David Boreham wrote:
With this patch, a slapd that occupies 6.8GB on a system with 8GB of RAM can run continuously without swapping, delivering a sustained 11,500 authentications per second. Without the patch, swapping starts when the process hits the 4.5GB mark (because over 3GB of buffer cache is in use), and performance drops to only *hundreds* of authentications per second.
This is interesting. Did you test performance under other workloads ? Reason I ask is that every time I've tried O_DIRECT in the past performance suffered (significantly) in the case where I/O is being done (I suspect due to reduced concurrency because the application must block in cases where it wouldn't have when using OS buffering). Other database productst that I keep track of (e.g. Postgresql) report similar findings.

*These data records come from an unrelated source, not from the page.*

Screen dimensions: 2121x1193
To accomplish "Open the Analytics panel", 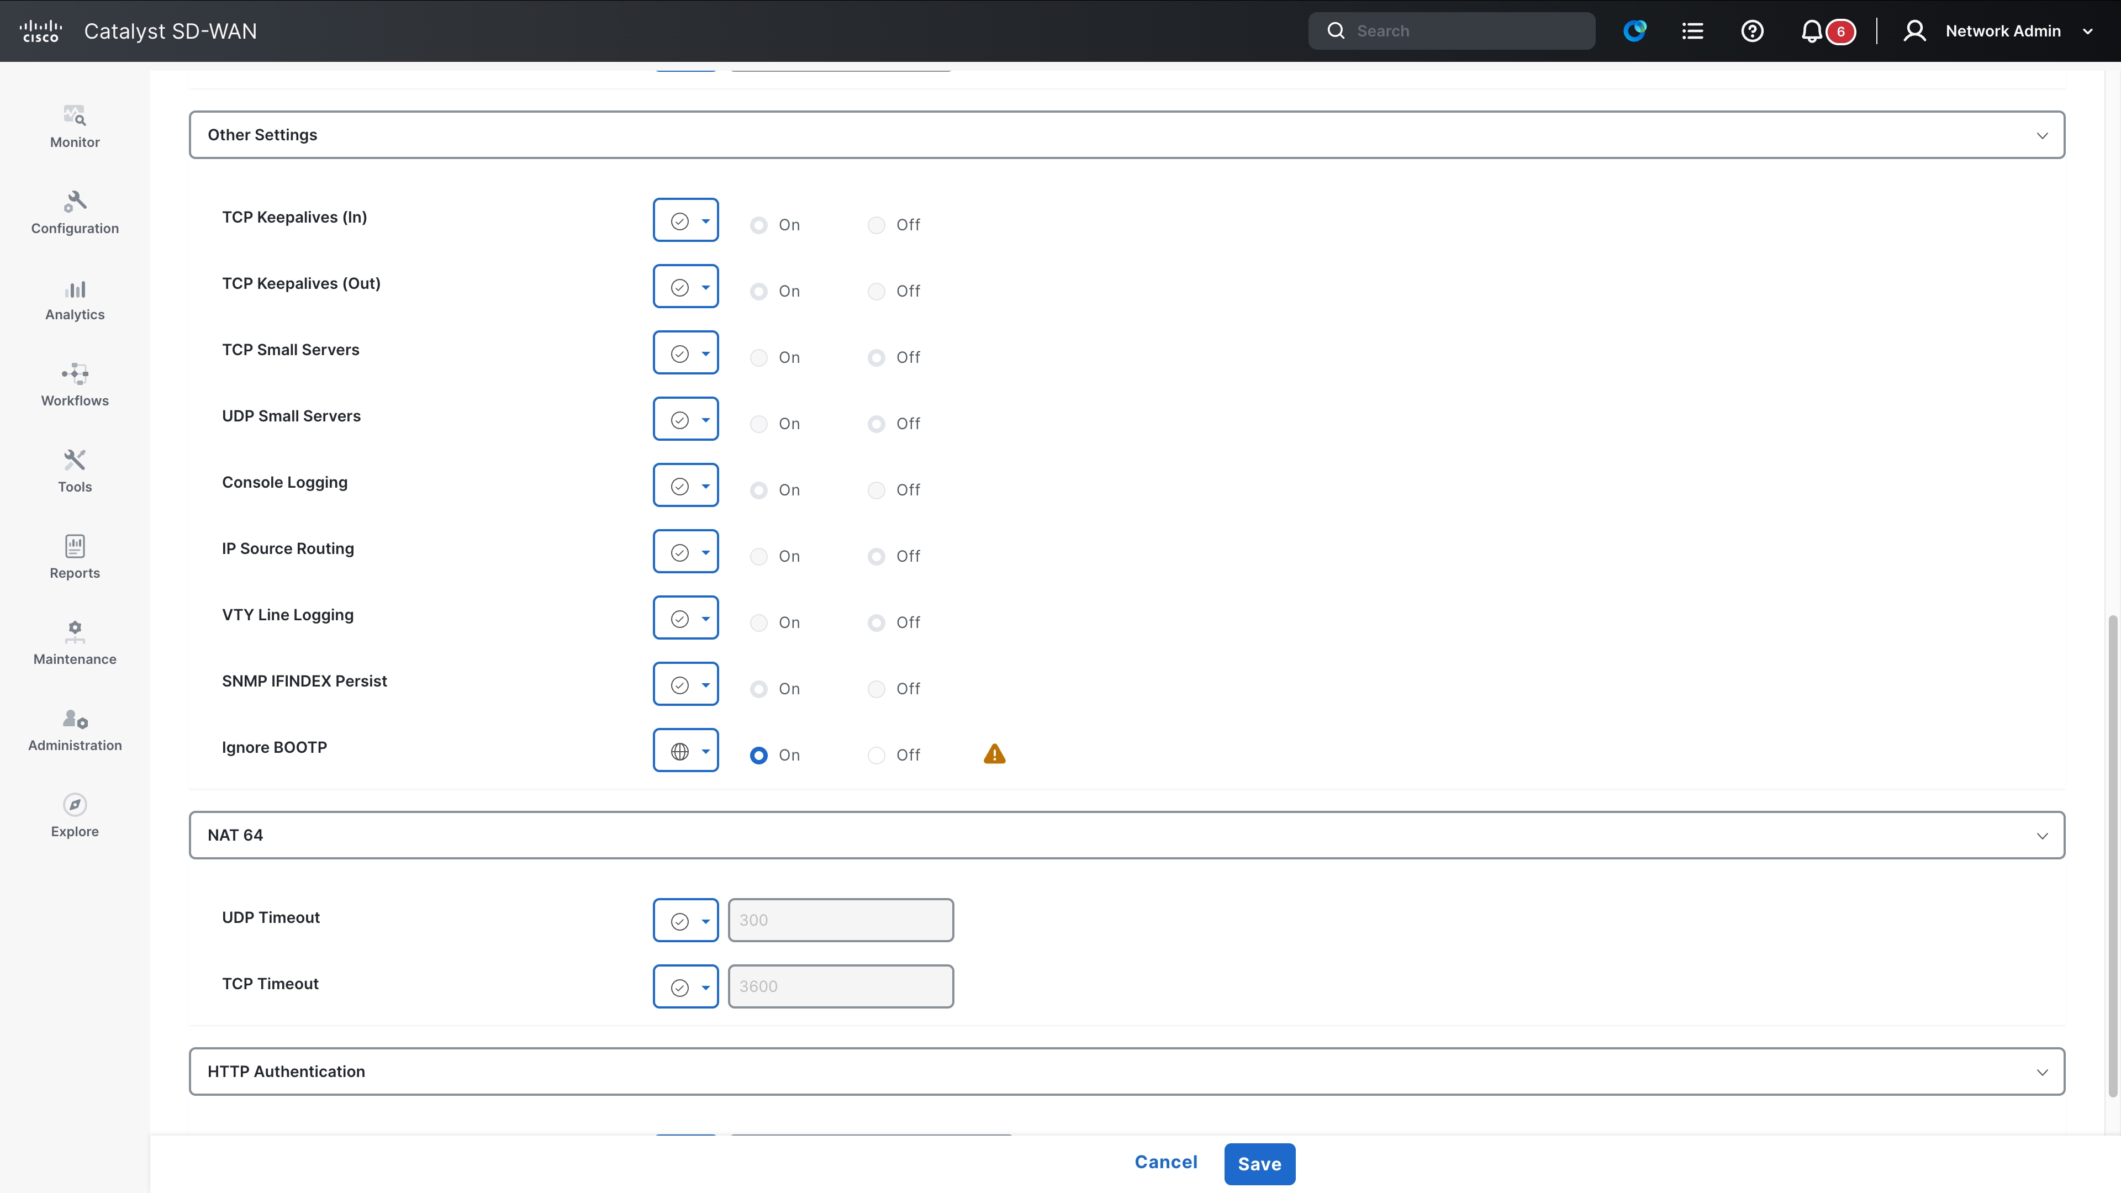I will [74, 300].
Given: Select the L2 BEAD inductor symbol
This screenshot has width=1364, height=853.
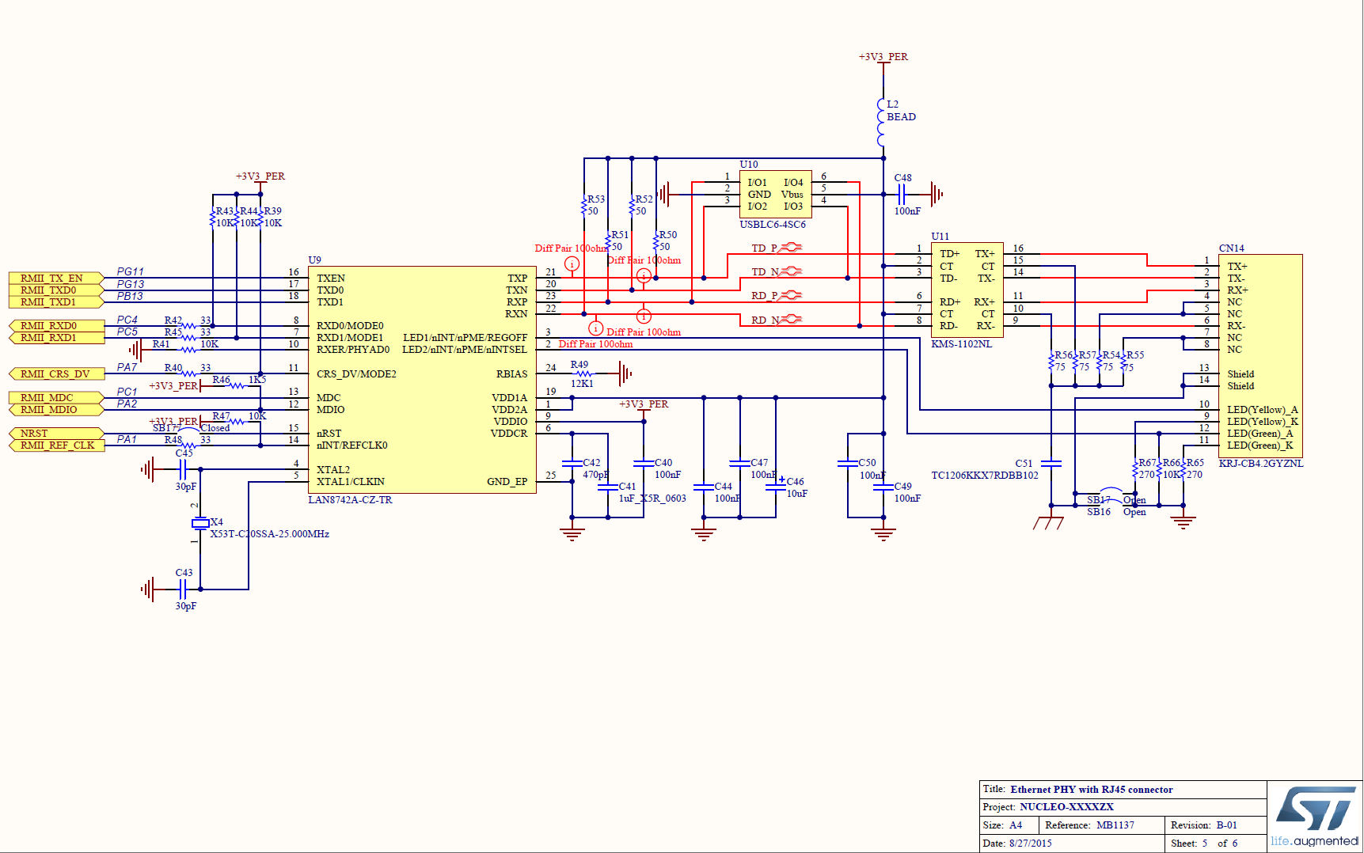Looking at the screenshot, I should coord(883,123).
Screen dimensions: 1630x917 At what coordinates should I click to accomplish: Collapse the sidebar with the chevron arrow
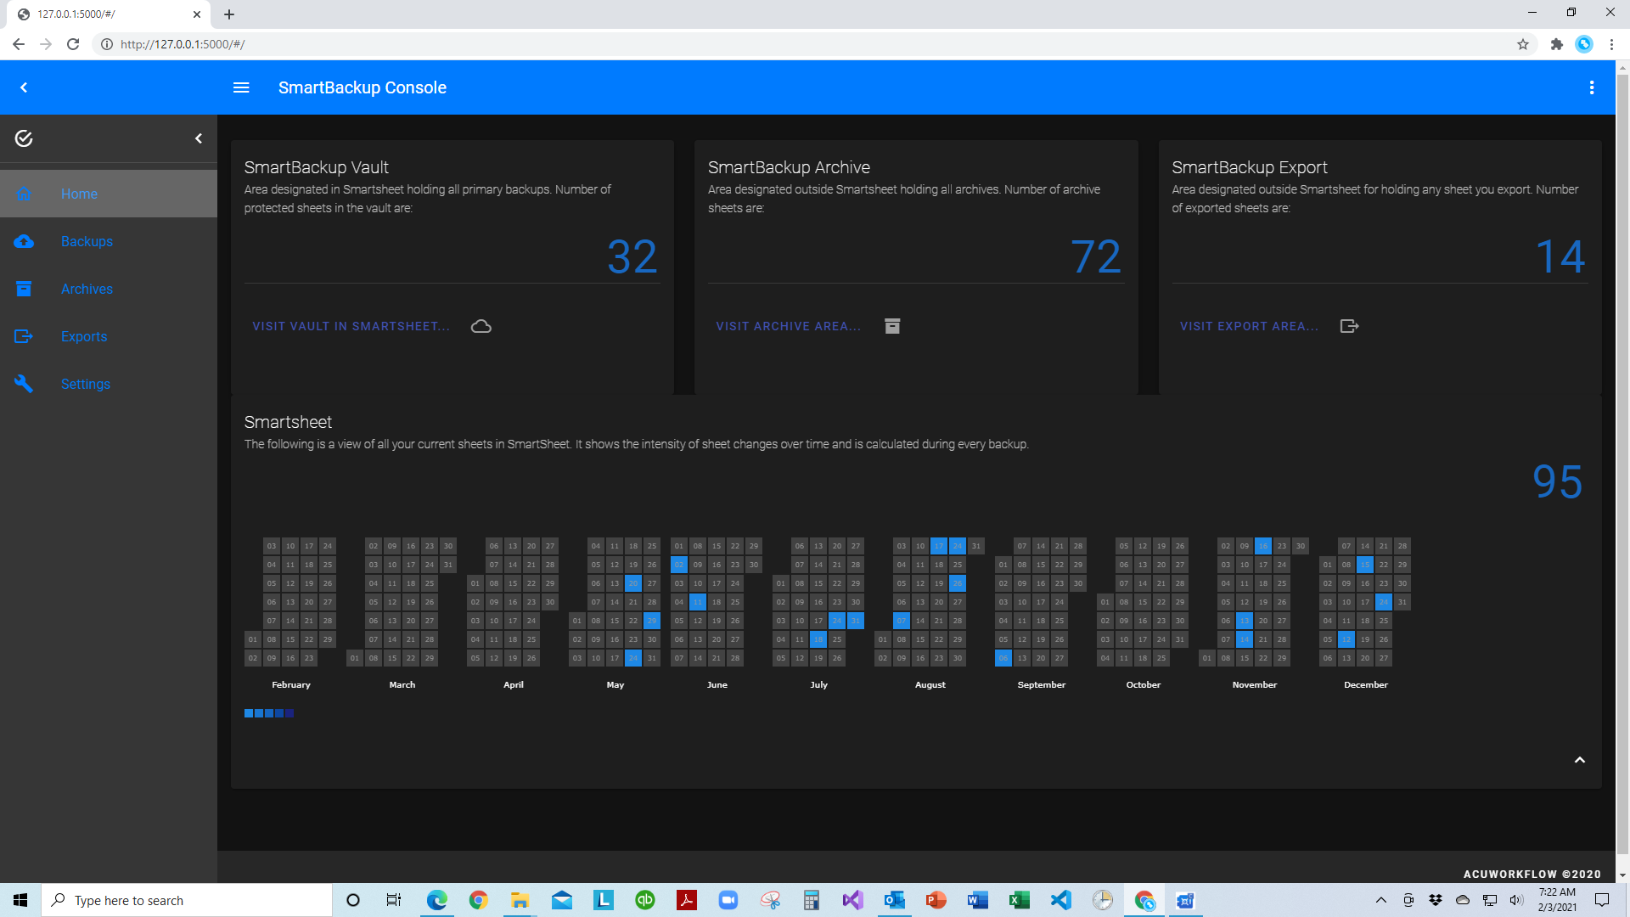pyautogui.click(x=199, y=138)
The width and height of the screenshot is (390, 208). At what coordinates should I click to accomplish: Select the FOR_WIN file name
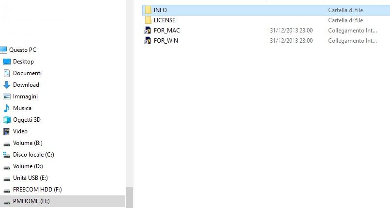coord(166,41)
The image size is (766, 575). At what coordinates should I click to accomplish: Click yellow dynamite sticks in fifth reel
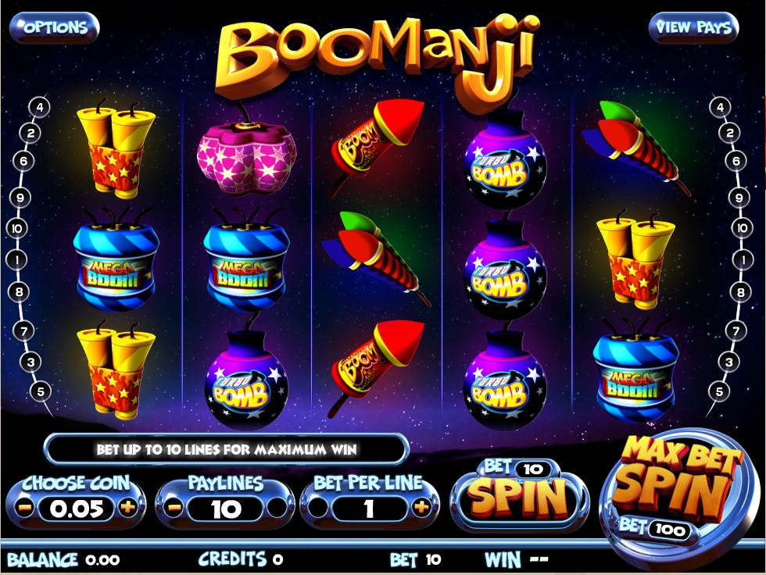click(635, 260)
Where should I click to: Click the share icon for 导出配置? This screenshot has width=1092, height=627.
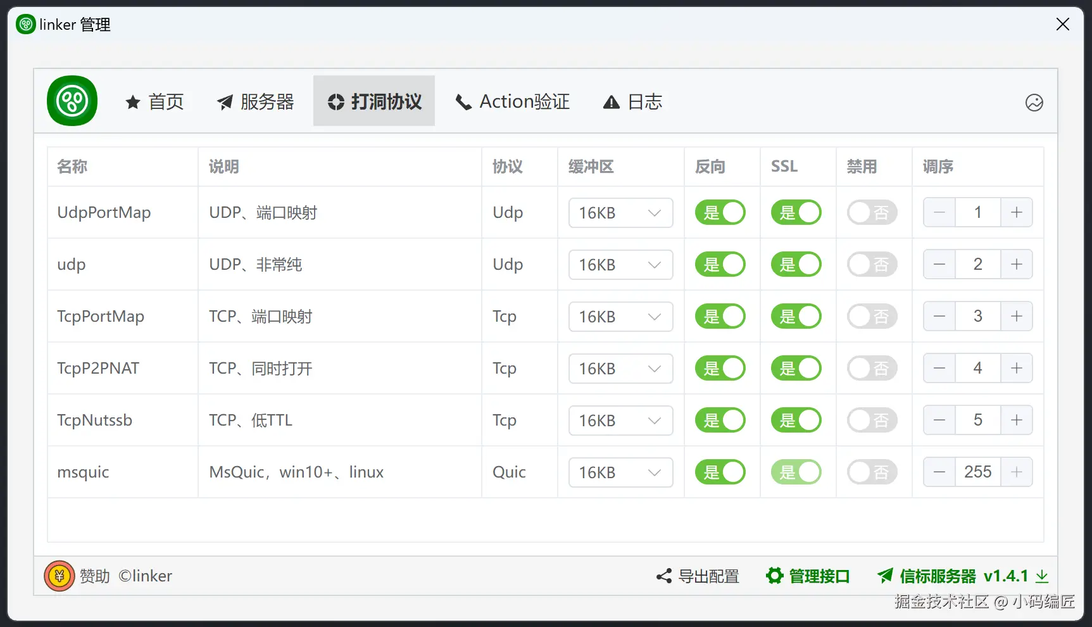point(664,576)
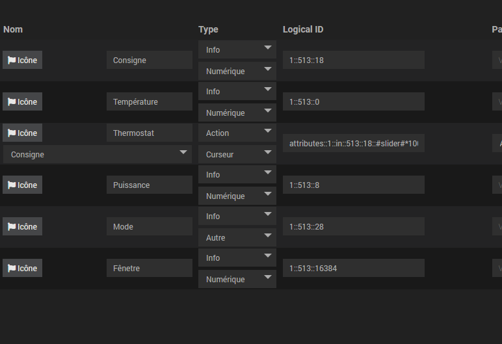Open the Action type dropdown for Thermostat

237,133
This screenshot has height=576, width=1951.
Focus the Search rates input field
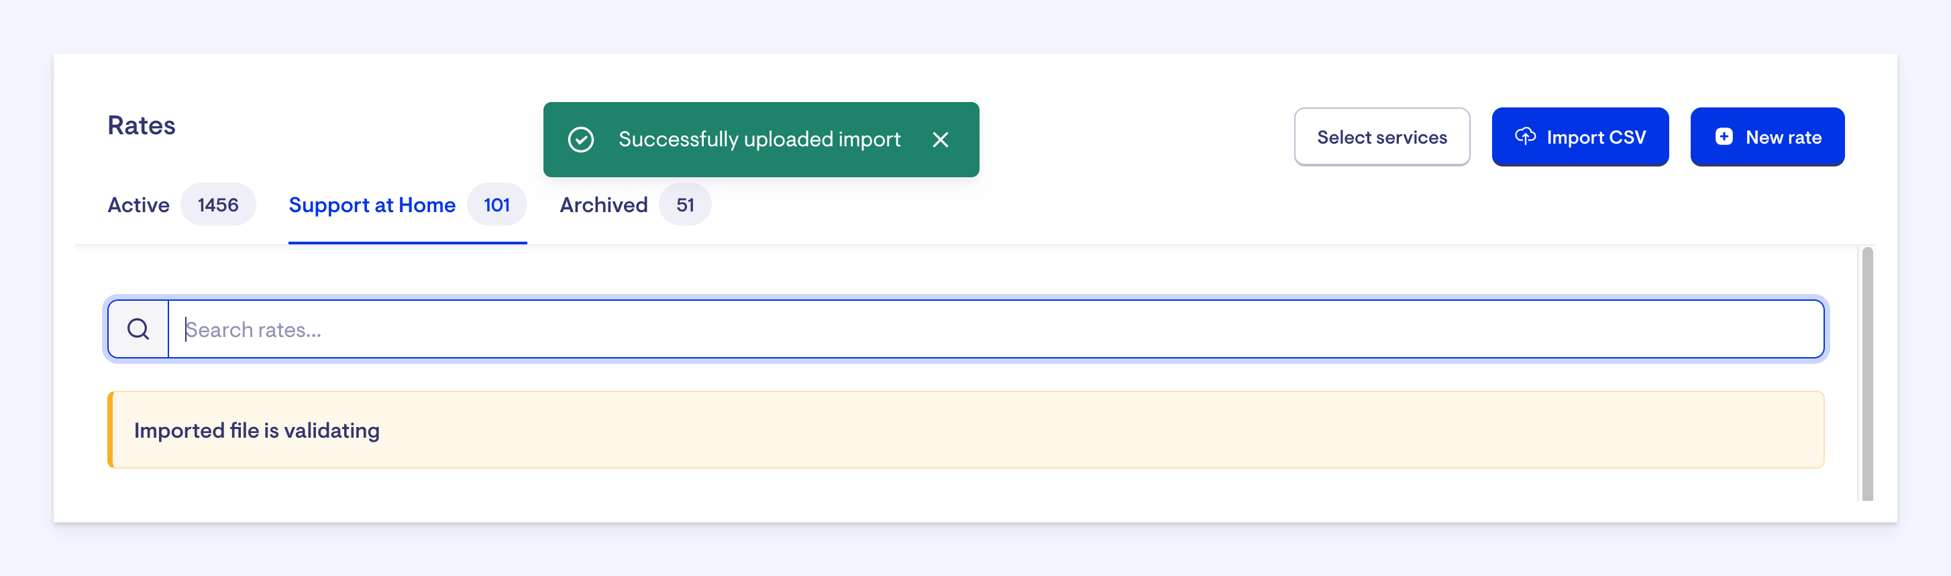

Testing with swappiness=0 actually did turn out faster, by a tiny margin. Peak throughput was 11609 auths/second @ 160 client threads with swappiness=0, vs 11567/sec @ 140 client threads with O_DIRECT. Peak process size was also slightly smaller without O_DIRECT.
I think the difference is so small because the caches were already at a 99% hit rate; very few requests would actually need to do I/O. But in those cases where the data wasn't in the slapd or the BDB cache, it had a chance of being in the fs buffer cache, thus the higher throughput without O_DIRECT.
At this point I'm going to forget about the O_DIRECT patch.